Marcio Silva / iStock

In international Zika virus developments, World Health Organization (WHO) officials are in Brazil to assess the country's response, a case-control microcephaly study launched in Brazil, new efforts are being explored to combat mosquitoes that transmit the disesase, and Cuba activated its military to battle mosquitoes.

Brazil assessment, microcephaly study

Top officials from the WHO, including Director-General Margaret Chan, MD, MPH, and Pan American Health Organization (PAHO) Director Carissa Etienne, MD, were scheduled to meet with Brazil's president, Dilma Rousseff, today as part of an effort to assess the country's Zika virus situation and response to the outbreak.

Tomorrow the group is slated to visit a clinical research center in Pernambuco and hold a press briefing with Brazil's health minister at the WHO/PAHO office in Brasilia.

In other Brazil-related developments, researchers from the CDC and Brazil's health ministry today launched a case-control study in Brazil in search of more definitive evidence on the possible link between Zika virus and microcephaly, or undersized heads, the Associated Press (AP) reported today.
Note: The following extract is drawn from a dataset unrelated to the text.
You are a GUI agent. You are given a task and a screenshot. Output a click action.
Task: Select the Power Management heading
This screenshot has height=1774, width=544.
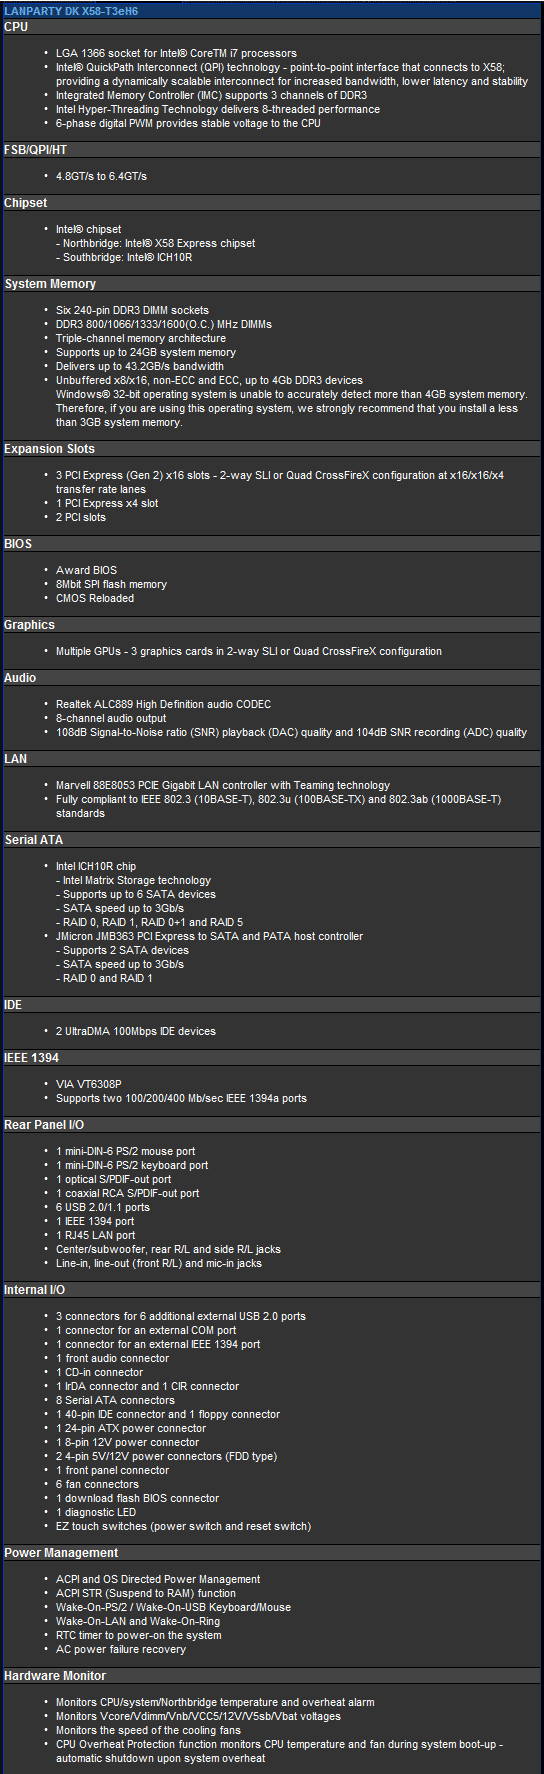click(x=61, y=1553)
Eight teams made of up a CDC researcher and three Brazilian health workers will visit the homes of randomly selected families in Paraiba state. Their goal is to recruit at least 130 babies with microcephaly and their mothers, and two to three times that number of babies born without microcephaly during the same period.

To help tease out what role Zika virus might have played, researchers will compare the two groups, analyzing blood samples to test for Zika and dengue viruses, the AP reported. Investigators will also look for other possible explanations, such as past dengue infection, toxoplasmosis, or toxin exposure. Enrollment is expected to take 4 to 5 weeks, the report said.

Mosquito control efforts

On the mosquito control front, the International Atomic Energy Agency (IAEA) today announced it would facilitate the delivery of a gamma cell irradiator to Brazil, which could be used to scale up the production of sterilized male mosquitoes that could be released to help drive down Aedes aegypti populations in the country's hardest-hit areas.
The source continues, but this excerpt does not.